I'm still puzzled about why I bonked so hard.  I would love some advice from you veteran marathoners out there.  I didn't eat a whole lot before hand - I couldn't finish my lunch two hours before, though I ate most of it.  It wasn't really carb heavy - a salad and turkey on a whole wheat pocketless pita.  Maybe I should eat more carbs just before my run.  As I've mentioned, I'm trying to drop these last ten pounds so I've been cautious about my calories.  I had my usual Zone bar about 15-30 min. before hand.  I got enough sleep the night before.  Could I be overtraining?  Up to yesterday's run, I've felt pretty energetic though I feel a little worn out today.  Was it my emotional turmoil?  I know that can be just as exhausting as a workout sometimes.  Anyway, input is appreciated.

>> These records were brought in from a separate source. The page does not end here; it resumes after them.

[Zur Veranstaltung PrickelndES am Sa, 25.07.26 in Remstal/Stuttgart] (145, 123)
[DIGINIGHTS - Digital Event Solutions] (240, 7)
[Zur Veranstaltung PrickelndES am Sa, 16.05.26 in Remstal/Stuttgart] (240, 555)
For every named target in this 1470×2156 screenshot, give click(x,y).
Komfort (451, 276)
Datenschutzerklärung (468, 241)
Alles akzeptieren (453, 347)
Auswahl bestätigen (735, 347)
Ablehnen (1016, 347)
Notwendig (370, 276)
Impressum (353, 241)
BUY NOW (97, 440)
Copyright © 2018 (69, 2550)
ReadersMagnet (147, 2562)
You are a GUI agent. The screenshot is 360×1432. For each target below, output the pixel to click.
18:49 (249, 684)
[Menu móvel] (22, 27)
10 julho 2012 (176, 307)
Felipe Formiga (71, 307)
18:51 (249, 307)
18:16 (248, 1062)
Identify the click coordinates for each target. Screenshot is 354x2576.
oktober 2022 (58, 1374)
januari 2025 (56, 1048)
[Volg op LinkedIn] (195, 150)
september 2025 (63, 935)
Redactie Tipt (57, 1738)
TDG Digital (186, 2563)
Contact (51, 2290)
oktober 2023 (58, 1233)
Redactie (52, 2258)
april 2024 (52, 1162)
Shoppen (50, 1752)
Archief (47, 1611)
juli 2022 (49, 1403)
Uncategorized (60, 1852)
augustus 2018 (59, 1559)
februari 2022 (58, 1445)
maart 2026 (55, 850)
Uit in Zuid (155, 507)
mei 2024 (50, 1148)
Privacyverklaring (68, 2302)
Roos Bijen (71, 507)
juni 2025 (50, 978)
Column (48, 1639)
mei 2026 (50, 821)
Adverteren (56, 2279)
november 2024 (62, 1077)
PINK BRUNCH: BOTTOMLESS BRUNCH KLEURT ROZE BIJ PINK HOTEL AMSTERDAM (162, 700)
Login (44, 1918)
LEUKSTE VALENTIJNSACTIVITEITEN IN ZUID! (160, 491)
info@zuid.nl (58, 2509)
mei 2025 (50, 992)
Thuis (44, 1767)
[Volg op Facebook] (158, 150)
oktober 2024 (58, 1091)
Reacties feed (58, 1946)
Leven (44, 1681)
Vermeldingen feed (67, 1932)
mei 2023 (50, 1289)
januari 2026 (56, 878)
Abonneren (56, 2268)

Meanwhile, I'll just keep putting one foot in front of the other.  You do the same.


Dennis said...

Emotional turmoil is very physically draining and was probably a major factor in the disappointing Chubb run. Near-term you might be a bit overtrained, but I understand the need with an April marathon. And by the way, you might need to drop the swimming and crossfit and put in more miles in order to be ready for the marathon. Of course that will hurt the tri prep. And while I'm giving my opinion, it's really not a great idea to try to lose weight (calorie counting) during marathon prep or any other endurance activity. Let the fat slowly burn off during training. Hope this doesn't sound too critical; just giving my opinion. dennis.

Phoenix said...

not critical at all,Dennis, thanks for the feedback!

Vickie said...

I agree with Dennis on the emotional taking its toll on you. After going through a very, very bitter divorce years ago, when I was till in prime competitive form, I totally fell apart. I know a lot of it was depression--not being interested in things you normally are--but I still tried to pull off good races, to no avail. Reducing stress will most likely reduce its toll on your training, but nutritionally, you might want to add more protein to your diet. I only know what works for me, and that's one thing that does. (I have been able to do a 4 hour tri on 2 boiled eggs and a piece of toast with no other nutrition during the race--due to forgetting it). As for the racing/training issues, I also went through that and still do to some extent when it comes to things with my family or their kids now. The only way I have gotten around it is to get up extra early to get in whatever workout I need to do. For myy long, long runs, I map out 2 or 3 routes no longer than 1 mile from home and park my water/nutrition in the driveway and do out and back loops. This way, no matter how early or late I have to get in my runs, I feel fairly safe and also have the added security of always being nearby home if bathroom breaks are necessary or I bonk or something arises. I did this when my kids were small, getting up at 4 am to get in marathon training, and no one ever missed me. Shorter runs can then be done on your favorite trails or the gym or whatever is convenient to the family.